*Consigne 1*:
Veuillez relever, dans le texte sur l'alliesthésie, tous les produits cités comme pouvant recevoir des additifs alliesthésants.
*Consigne 2*:
D'après le texte sur l'alliesthésie, à quelle occasion le mot « alliesthésie » a-t-il été entendu pour la première fois ?

*Texte proposé*:
Art, enfance et mieux-être·Réflexions transverses

Vous avez dit alliesthésie ?

J’ai entendu pour la première fois le mot « alliesthésie » lors d’une formation aux études de marché durant laquelle ont été évoqués les excès du marketing : le marketing pourrait faire usage d’additifs dits « produits alliesthésants » afin de rendre les consommateurs (encore plus) accros à certains produits. Ce serait notamment le cas pour les cacahuètes et aussi, ce qui est plus inquiétant, pour la bière, les nouvelles boissons alcoolisées et les cigarettes.

Intriguée et, n’imaginant pas que l’on puisse réellement faire appel à de telles pratiques, j’ai effectué quelques recherches sur cet étrange mot « alliesthésie ».

(Données recueillies)
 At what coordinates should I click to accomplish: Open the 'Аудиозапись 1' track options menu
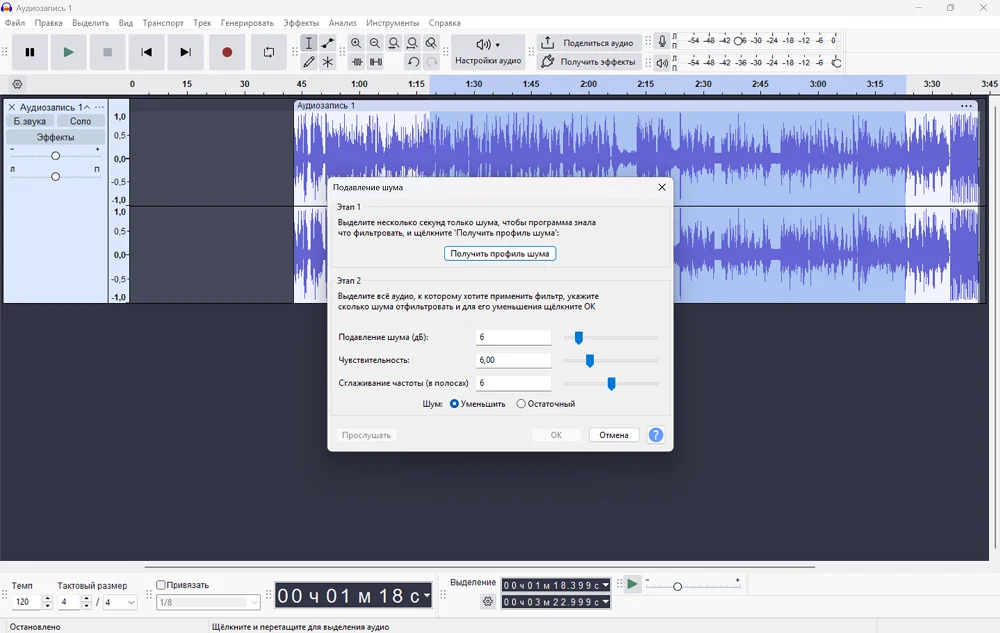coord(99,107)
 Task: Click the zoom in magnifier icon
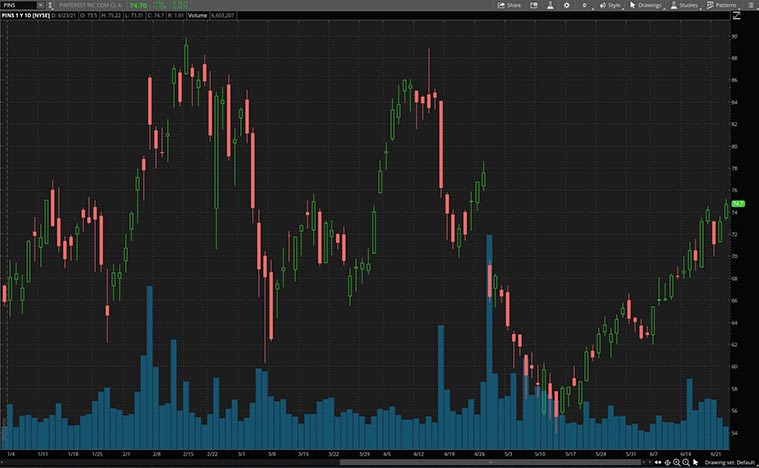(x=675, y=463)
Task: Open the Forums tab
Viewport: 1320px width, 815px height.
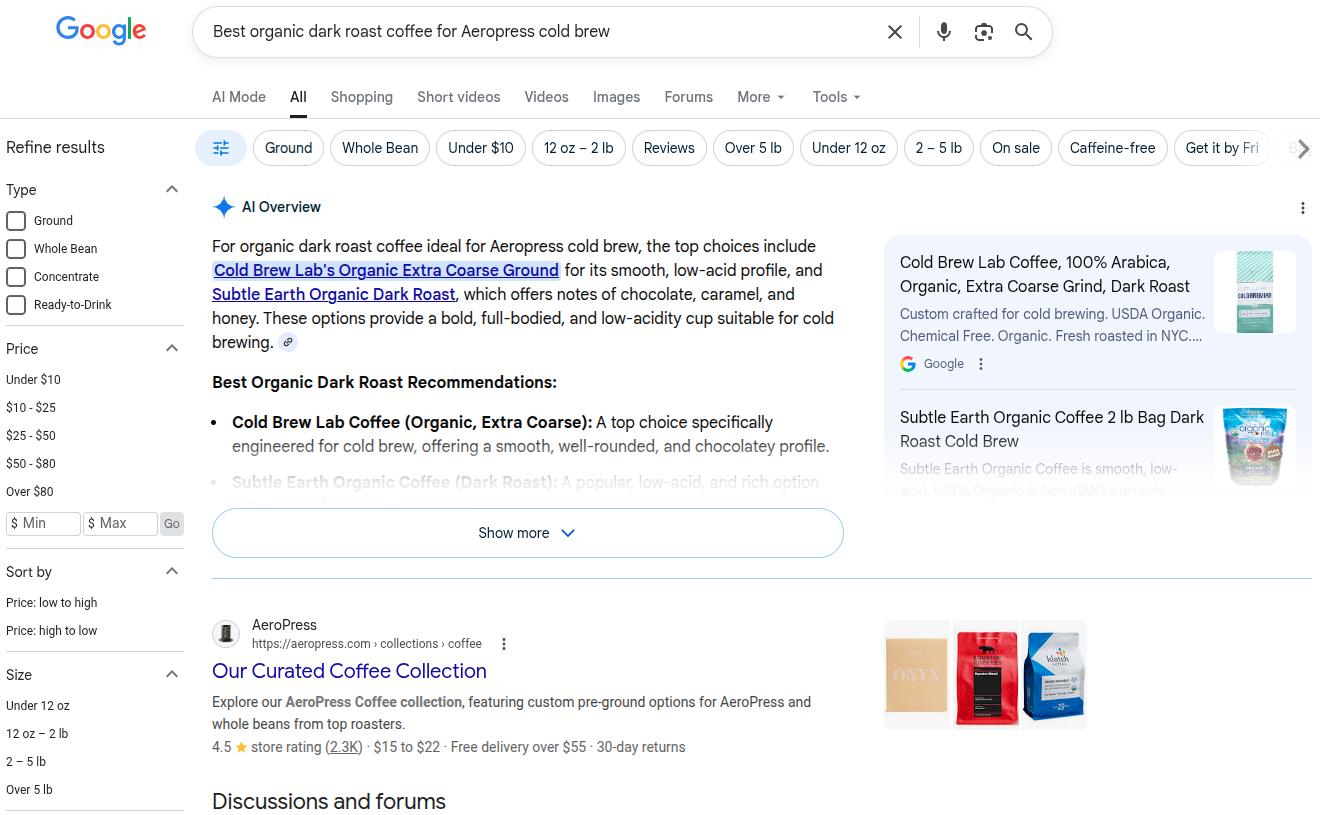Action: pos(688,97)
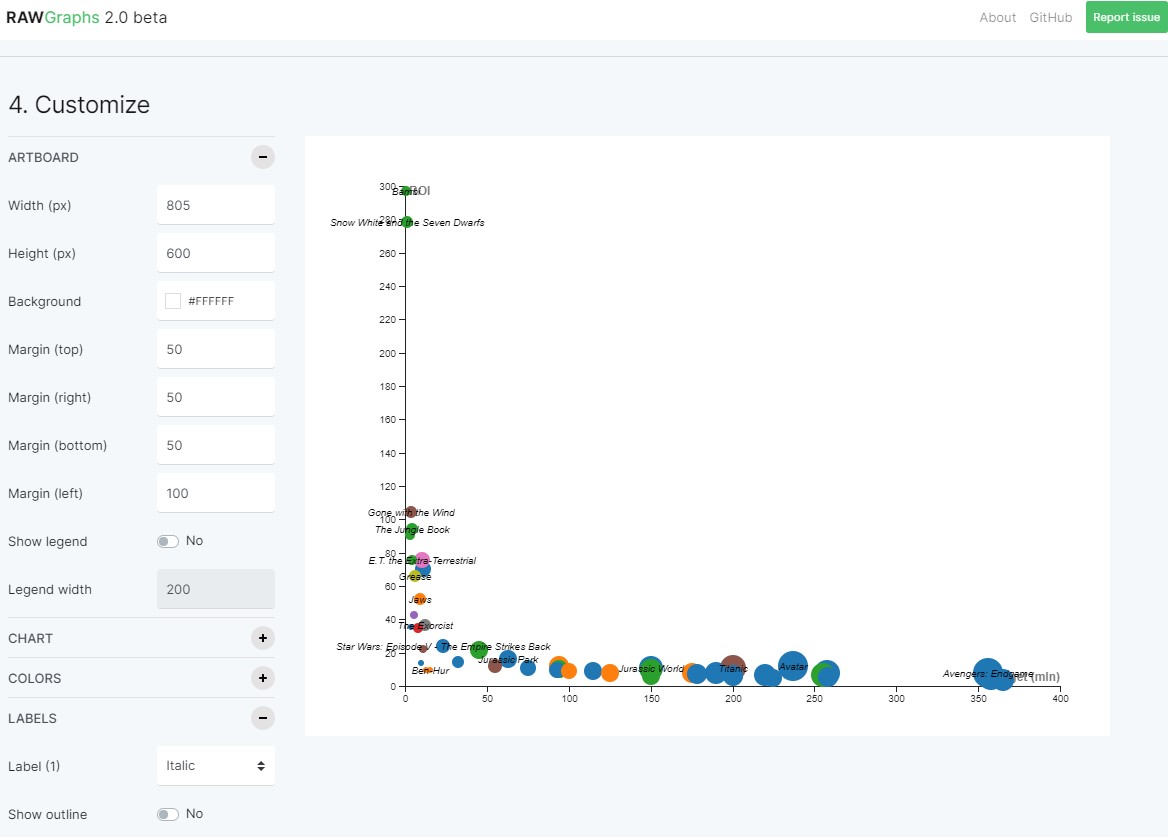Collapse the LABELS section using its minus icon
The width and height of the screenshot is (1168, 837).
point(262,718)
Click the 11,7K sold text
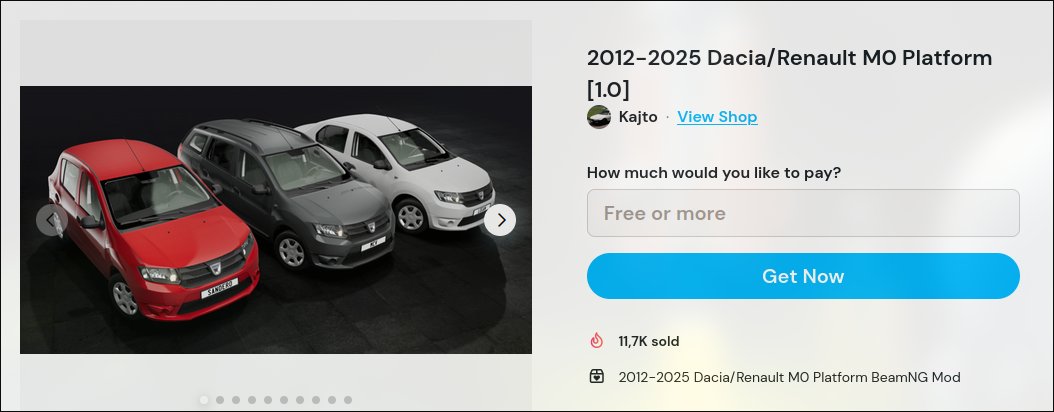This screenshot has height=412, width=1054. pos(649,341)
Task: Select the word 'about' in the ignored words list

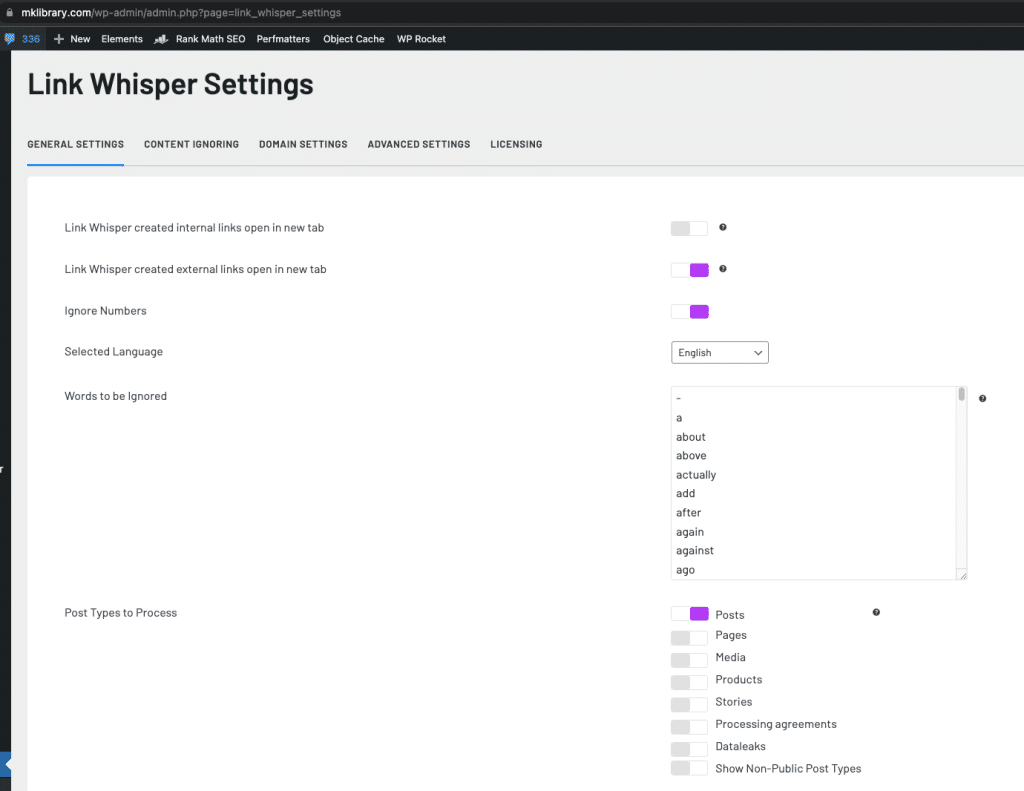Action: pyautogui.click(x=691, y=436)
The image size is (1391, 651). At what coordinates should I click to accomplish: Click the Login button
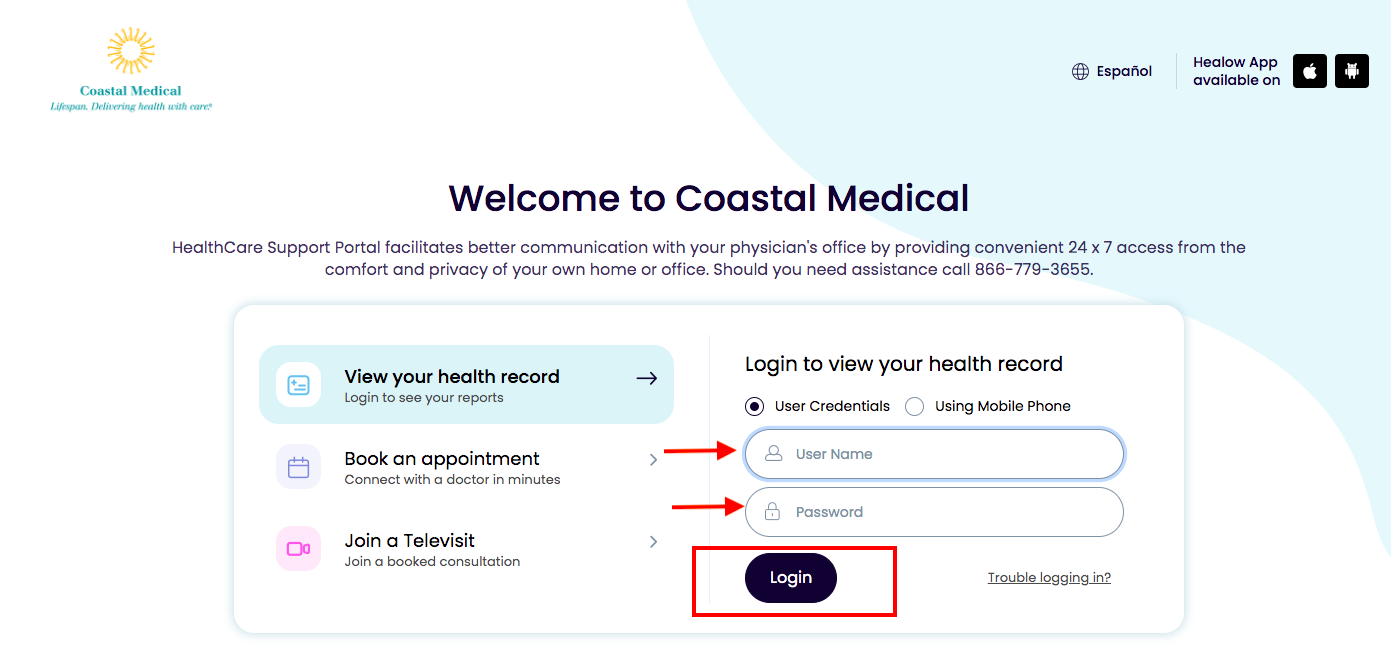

*Zone de réponse 1*:
Les cacahuètes, la bière, les nouvelles boissons alcoolisées et les cigarettes.

*Zone de réponse 2*:
Lors d'une formation aux études de marché.